Futures First is hoping to turn a youngster’s gaming passion into opportunity.

“Gaming builds skills on how to get through life and work,” Coley said. Teams. Interpersonal communication. Strategies. Camaraderie. Entrepreneurship. Focus. Skills for the 21st and even 22nd centuries, Sye said, saying he and Coley hope their children will carry on the philosophy.

Futures First is accredited by STEM.org for the curriculum and authorized by the State of Delaware as a workforce development program provider, starting with a partnership with the Delaware Department of Health and Social Services.

They want to create more opportunities for Black coders and Black gaming/technology entrepreneurs. For this school year, they want to get into as many school districts and create a scalable model.

They want “participants to explore educational and career development pathways in science, technology, art and relevant esports disciplines,”
futuresfirstgaming.com explains.

So far, they have contracts with Freire Charter High School in Wilmington and Egg Harbor Township schools in New Jersey. They’re talking to the William Penn School District in Landsdowne, Pa., school districts in DeKalb County, Ga., and Orange, N.J.

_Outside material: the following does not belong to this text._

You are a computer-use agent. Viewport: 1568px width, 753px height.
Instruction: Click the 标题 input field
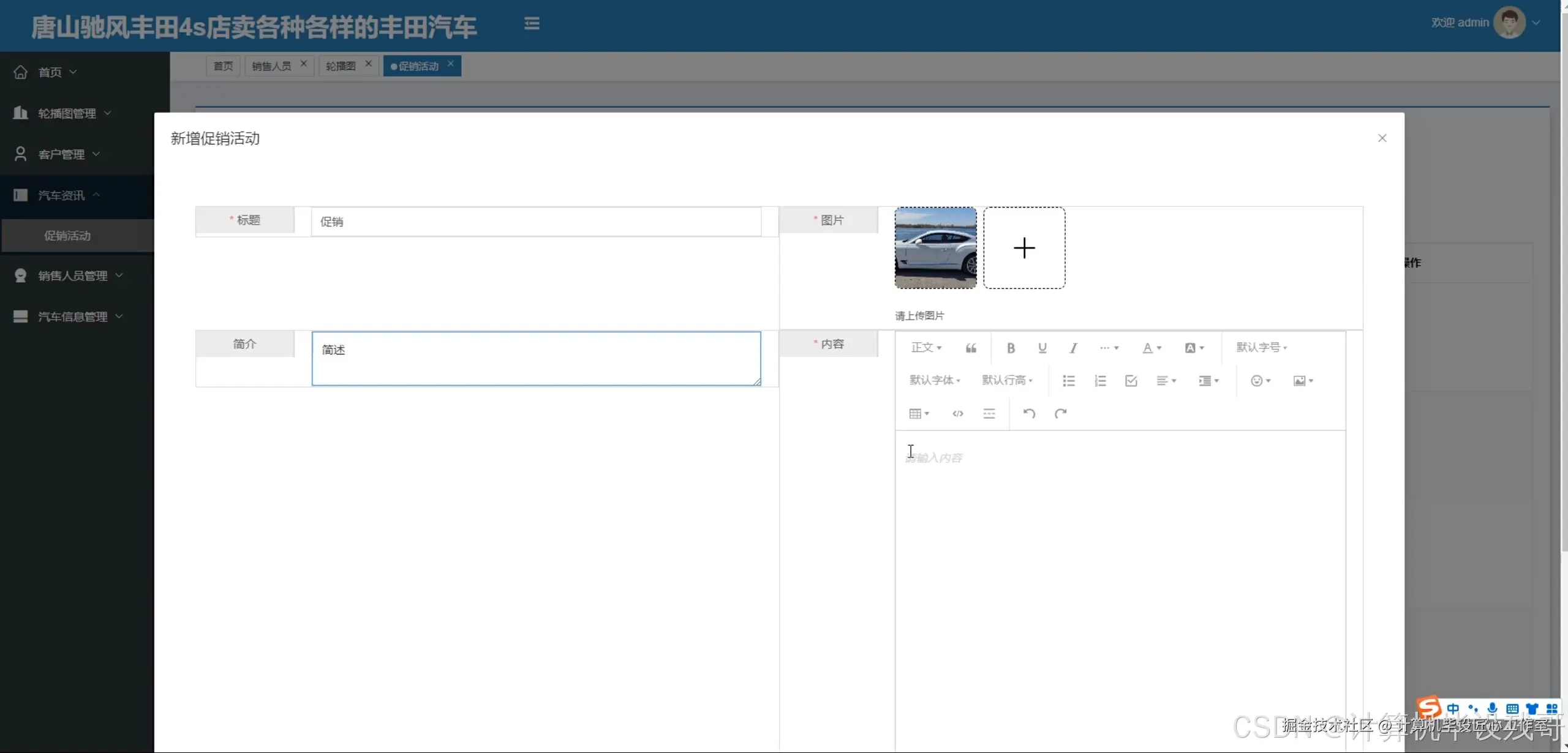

One early and promising find is Delawarean Jordan Pierce. After his parents invested in a gaming computer, he’s “in the position to monetize his gaming,” Sye said. And he’s only in middle school.

A summer camp at the end of June for Freire students featured Rocket League and Call of Duty: Warzone, popular games that they know will connect to local teens.

For the community at large, they regularly host leagues. They also have two tournaments planned: the Fall Brawl in September and Pandamonium at the end of the year.

Futures First’s mascot is an angry panda named Jerome. “He signifies the reputation of gamers,” Sye said. “They tend to be solo, peaceful, insightful. But incite them, and they’ll go wild.”